I am back from a week in Maine where I rent a cabin six steps away from the ocean. This year I brought both a Blackberry and my laptop with wi-fi and still there was no phone or Internet service, so I was forced to relax.
I did go into town twice to access my email from the pubic library, where I had more than 500 messages (and only about a fifth were for penis enlargement and transfer of funds from Nigeria). Part of the reason for the deluge was that my colleague, Jenny Rappaport, was getting married on August 19th and I had insisted that she take the week of the wedding and the two weeks following (when she will be on her honeymoon) off. She told her clients to get in touch with me if there was a crisis (in publishing in August - spare me!) and you can't imagine how may imaginary crisis emails I received. One of her clients was concerned that Jenny had said she would give her feedback on her next book (four already sold) and since Jenny was taking these three weeks off, Jenny would not get back to the author in time for her self-imposed deadline of beginning work on the next novel by September 1st. Jenny had said she would get back to her by Labor Day. What did she think I was going to do? Tell Jenny to read the book on her honeymoon? Please!!!!
It made me remember that when I was in labor (I had decided to have natural childbirth, so I was in labor for 3 days) one of my then-clients had called to ask when I was going to send out his $50 royalty check and when I explained that I was in active labor, he said "so what." Needless to say that was the last time we spoke and he is no longer my client.

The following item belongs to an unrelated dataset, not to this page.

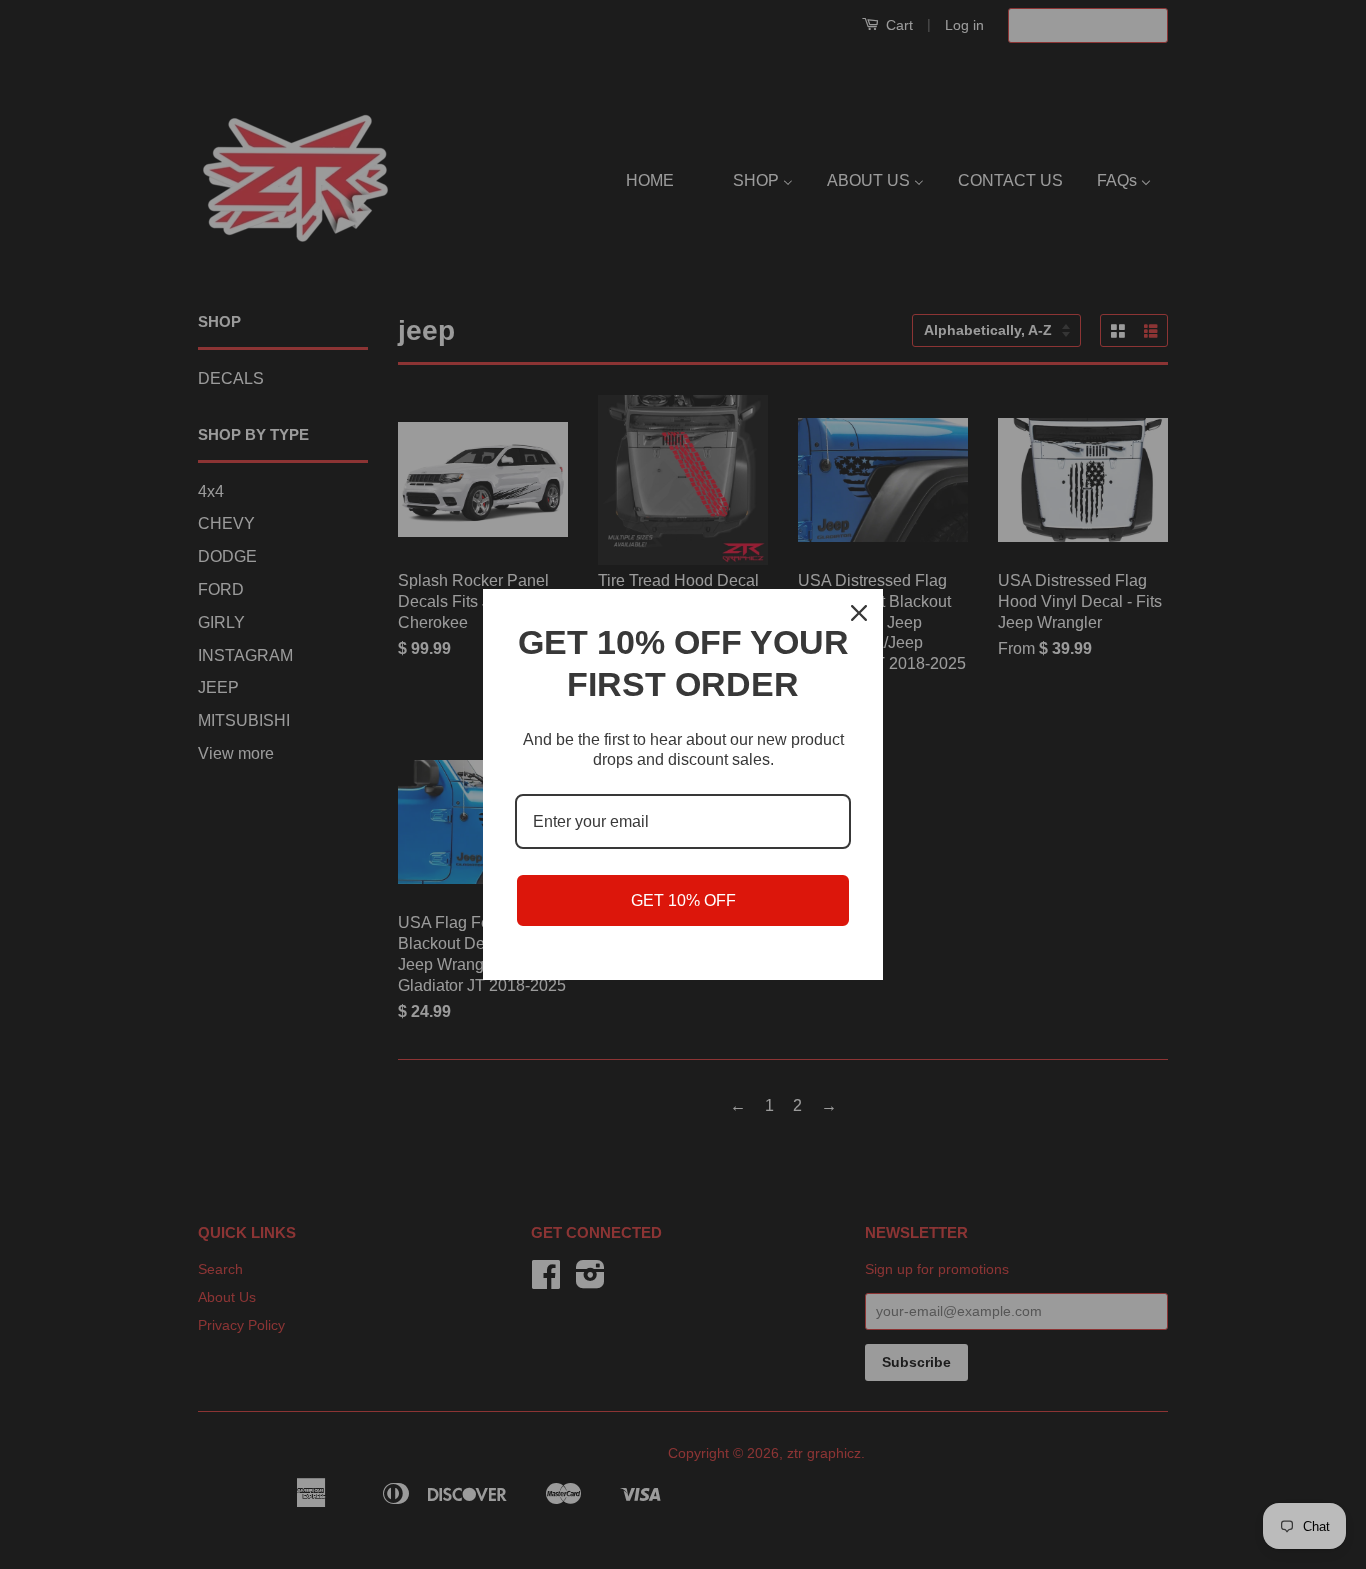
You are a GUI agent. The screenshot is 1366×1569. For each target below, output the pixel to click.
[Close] (859, 613)
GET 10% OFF (683, 900)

Another client complained about her ex-agent whose wife was diagnosed and with breast cancer and underwent a double mascectomy. He was suddenly unable to move her to the top of his list. She was miffed that he didn't take the time to call and explain why he couldn't do what she expected him to do. Wasn't it obvious that he was having a crisis?
Agents and authors should work with each other for long periods of time, as your agent is your writing career manager. You are a team and she is your partner. There are times in everyone's life - agents are people too - when you should be given permission to slow down. Birth, death, marriage, illness, divorce are just a few that come to mind. I can't tell you the number of times I have had to call editors on clients behalf and explain that a deadline would be missed due to these circumstances and I have always received the common courtesy of understanding and extension of the deadlines. It always amazes me that some writers don't automatically extend that same courtesy to their agents.